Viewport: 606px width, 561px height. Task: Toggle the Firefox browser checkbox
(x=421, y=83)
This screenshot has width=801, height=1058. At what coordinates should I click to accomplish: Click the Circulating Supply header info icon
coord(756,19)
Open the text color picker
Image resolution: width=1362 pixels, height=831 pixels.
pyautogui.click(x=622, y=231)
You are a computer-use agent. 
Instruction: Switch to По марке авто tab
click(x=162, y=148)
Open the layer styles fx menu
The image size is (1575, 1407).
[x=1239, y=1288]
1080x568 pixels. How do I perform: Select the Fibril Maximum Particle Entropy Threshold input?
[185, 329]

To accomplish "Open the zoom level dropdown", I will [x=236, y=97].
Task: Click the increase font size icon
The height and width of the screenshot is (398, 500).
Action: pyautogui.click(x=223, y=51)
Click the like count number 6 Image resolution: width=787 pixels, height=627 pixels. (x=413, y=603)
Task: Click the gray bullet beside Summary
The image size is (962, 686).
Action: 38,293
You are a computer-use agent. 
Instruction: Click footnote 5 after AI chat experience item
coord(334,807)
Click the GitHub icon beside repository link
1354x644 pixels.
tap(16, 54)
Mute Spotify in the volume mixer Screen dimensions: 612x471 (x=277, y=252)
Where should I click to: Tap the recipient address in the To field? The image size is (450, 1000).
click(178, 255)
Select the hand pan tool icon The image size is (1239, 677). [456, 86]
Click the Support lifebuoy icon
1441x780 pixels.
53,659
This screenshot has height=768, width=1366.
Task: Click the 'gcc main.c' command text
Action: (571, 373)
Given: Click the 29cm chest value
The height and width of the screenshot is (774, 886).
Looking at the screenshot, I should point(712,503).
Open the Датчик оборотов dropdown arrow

◇ ◇ ◇ ◇ ◇ ◇ ◇

*Problem requirements:*
Please go through the material and return each line where the word "beside" appears.

*Answer box:*
Task: Click the gray bullet beside Summary
Click the GitHub icon beside repository link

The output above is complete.